Stored items:
============================================================

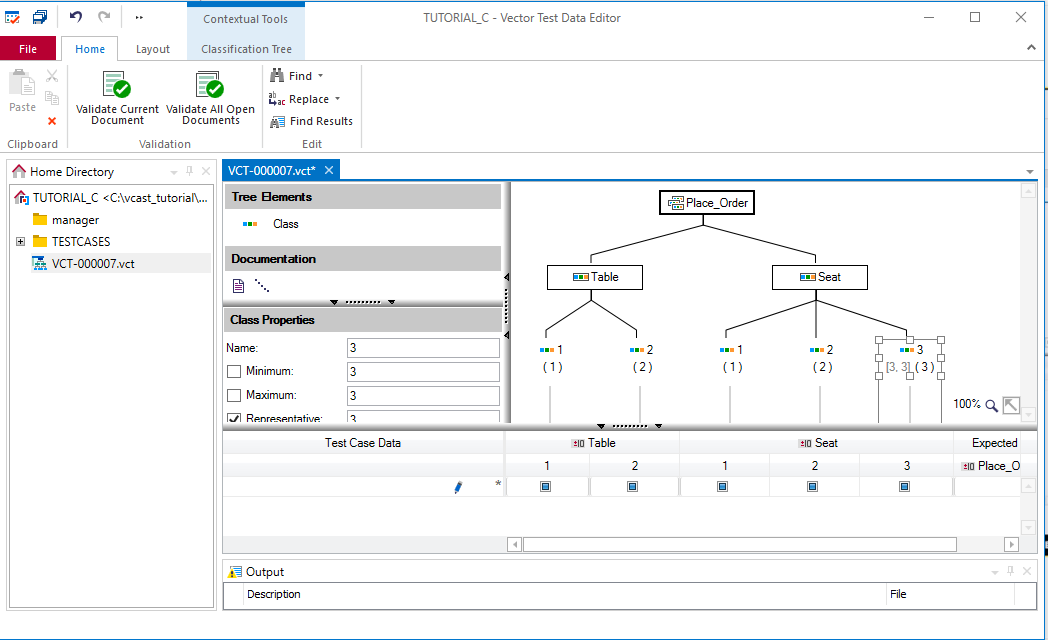Enable the Minimum checkbox in Class Properties
Screen dimensions: 1048x640
pyautogui.click(x=232, y=371)
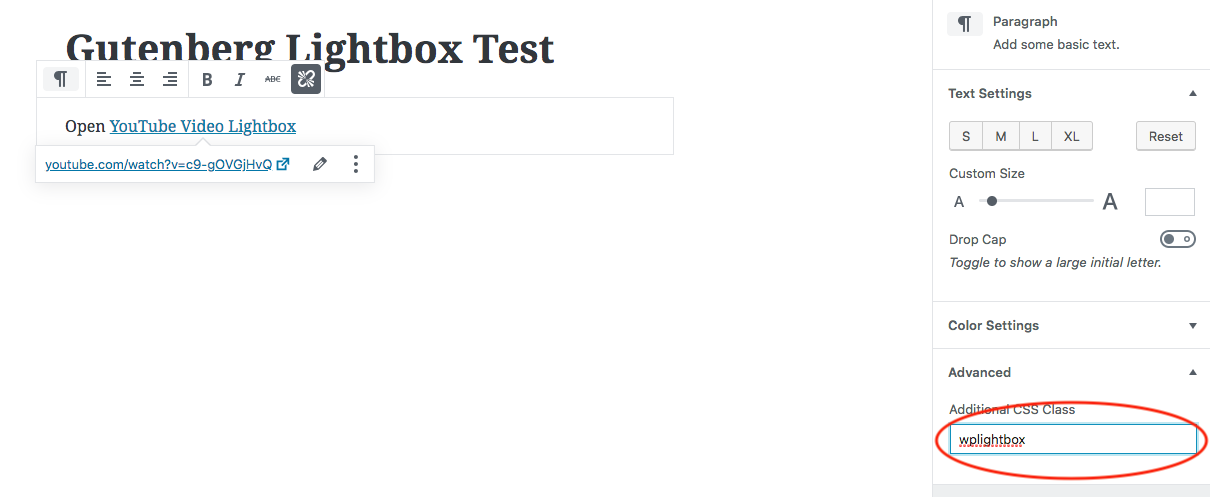The width and height of the screenshot is (1210, 497).
Task: Click the Reset font size button
Action: pyautogui.click(x=1165, y=136)
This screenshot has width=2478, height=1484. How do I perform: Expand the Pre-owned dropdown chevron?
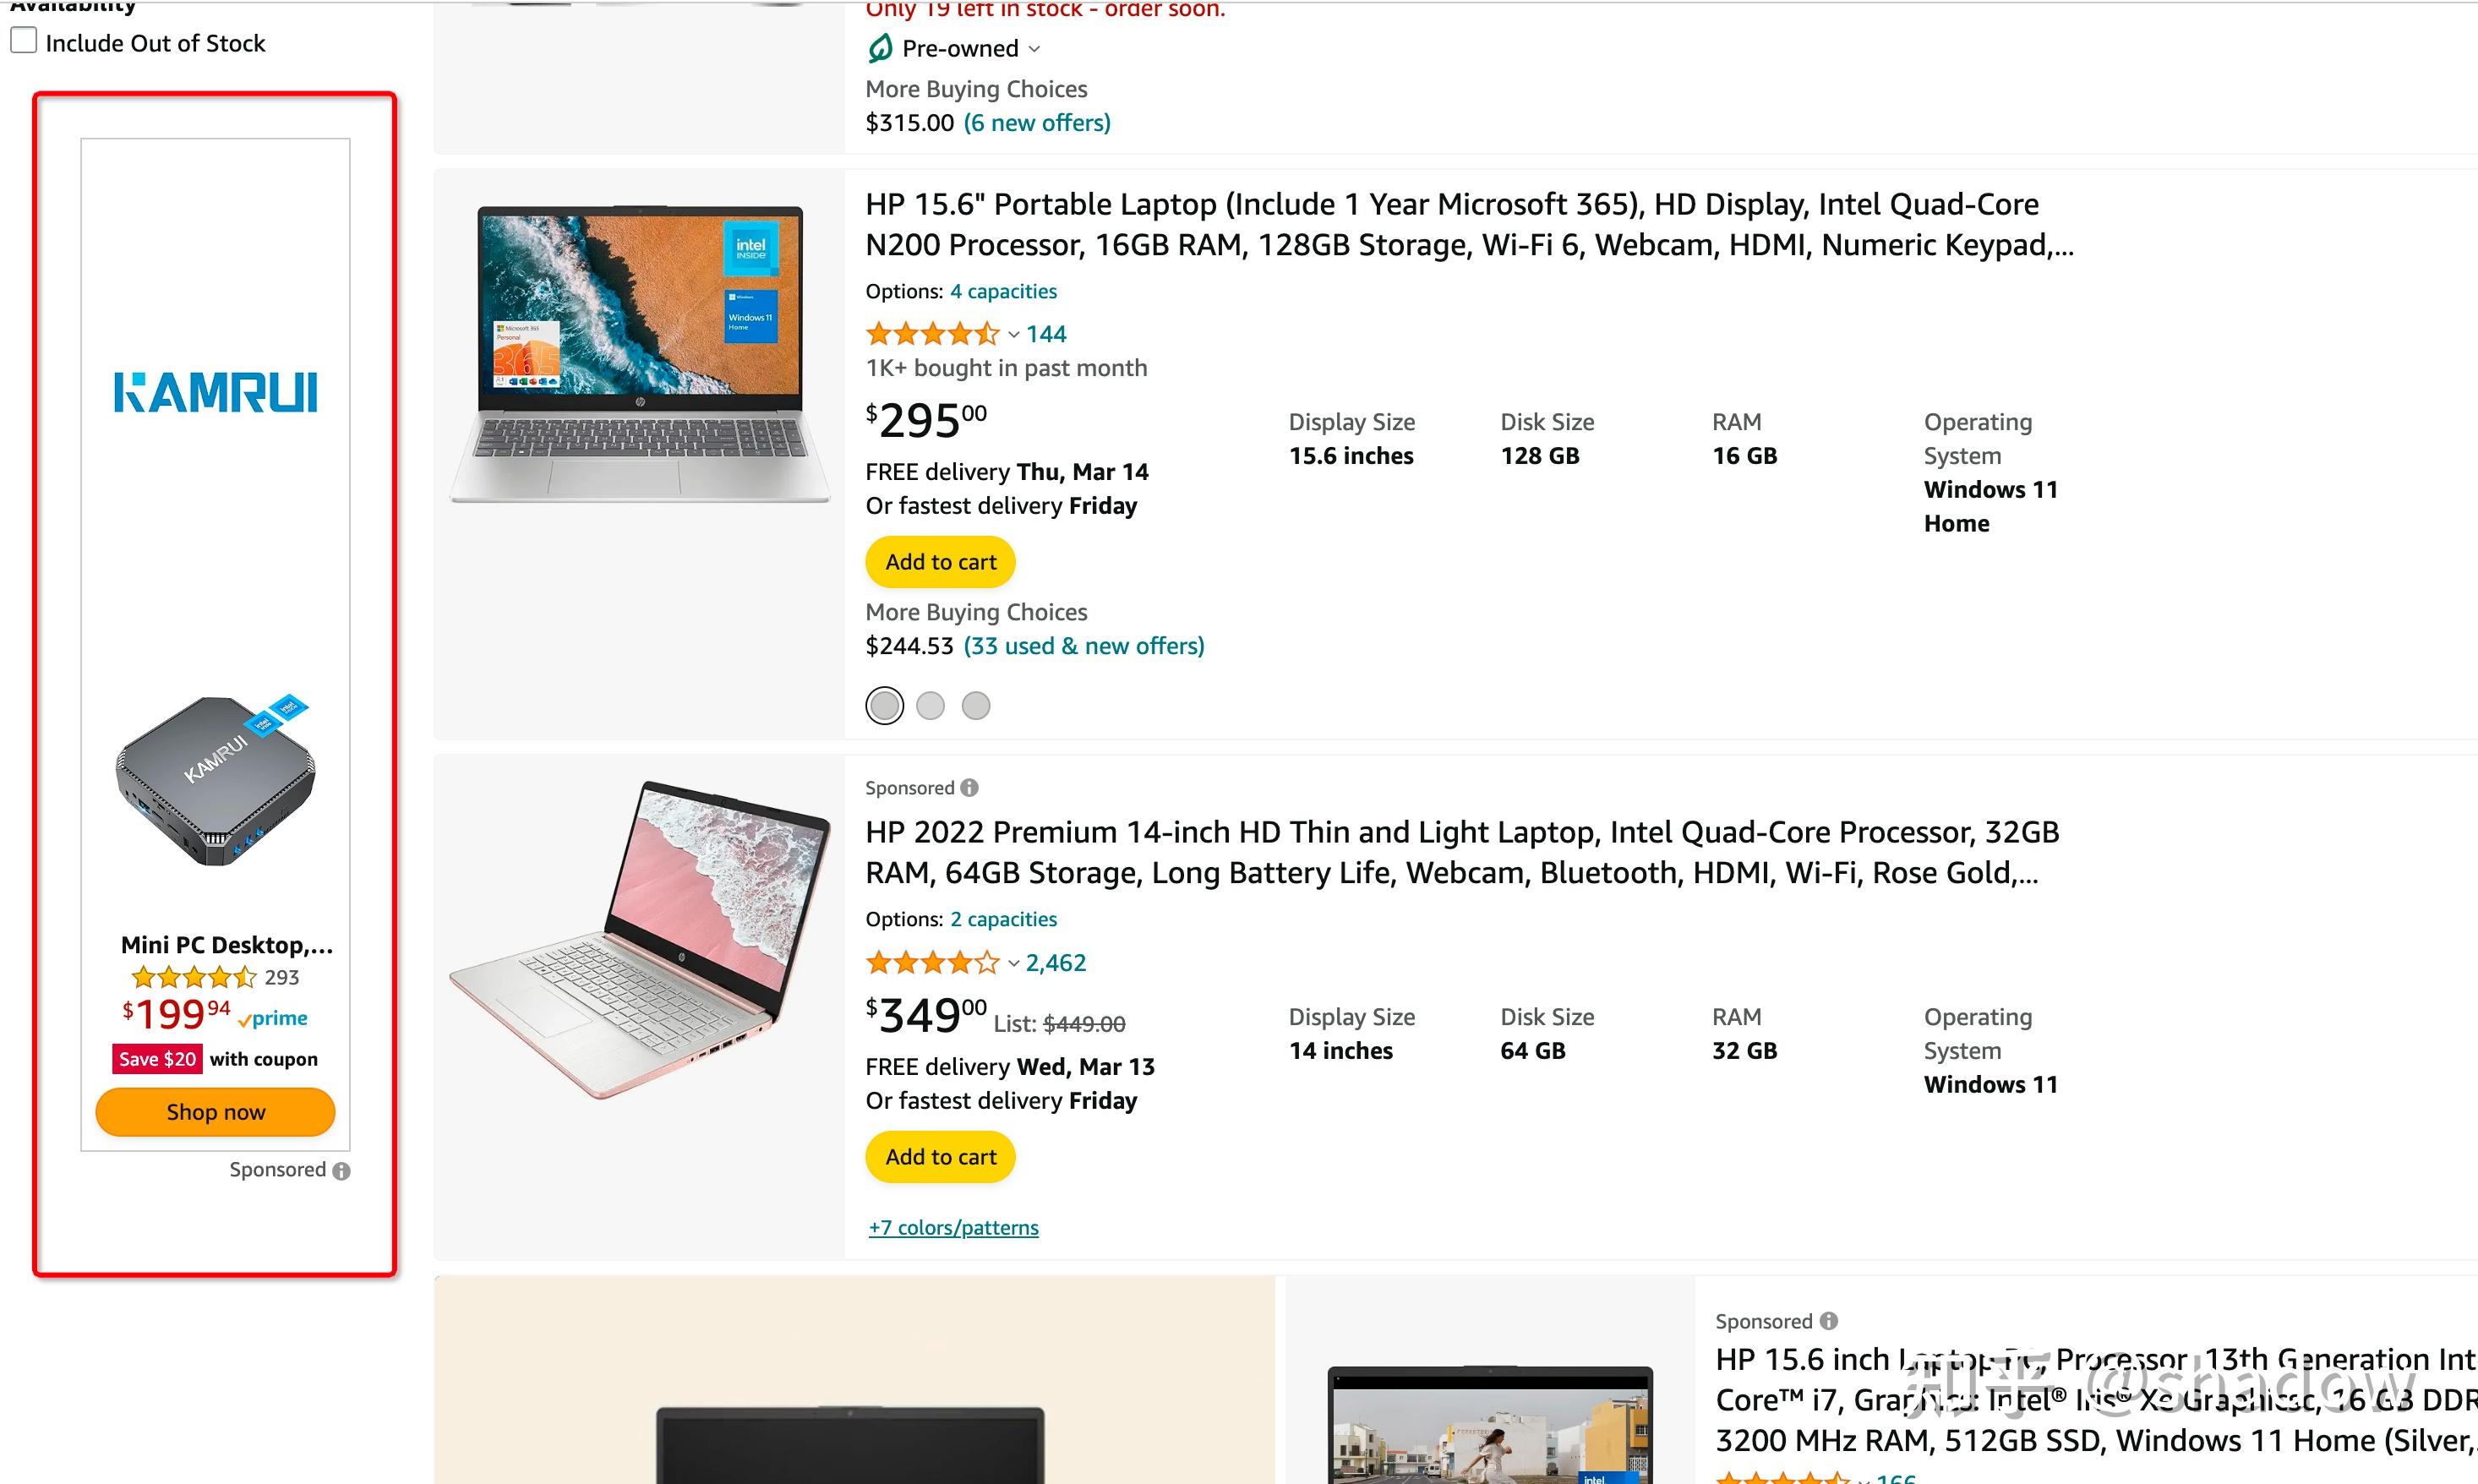point(1035,49)
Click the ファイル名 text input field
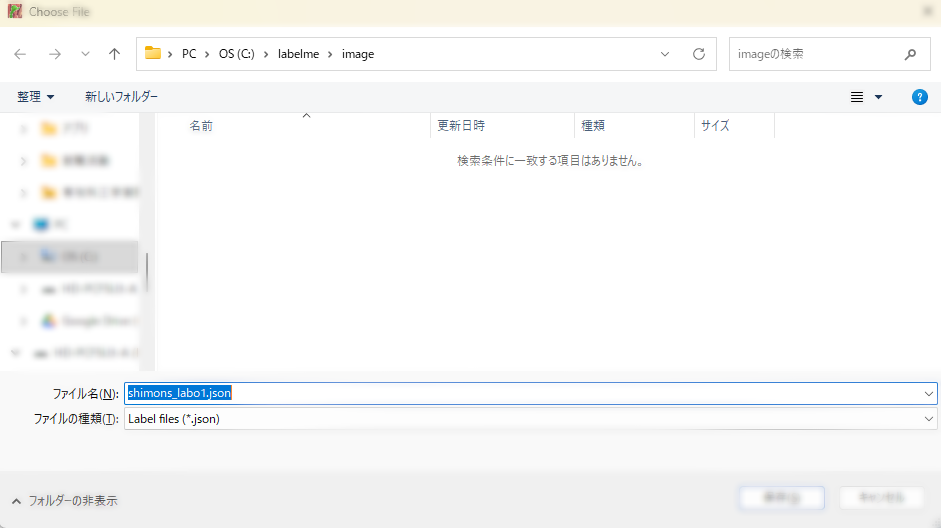Screen dimensions: 941x528 (520, 393)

============================================================

What you have to do: Each line from the one with "This screenshot has" through the end of the entries should be reproduced exactly. Leave out the pictures.

Solution for this problem:
This screenshot has width=2478, height=1484. How do I perform: Expand the Pre-owned dropdown chevron?
point(1035,49)
Click the ファイル名 text input field
Screen dimensions: 941x528 (520, 393)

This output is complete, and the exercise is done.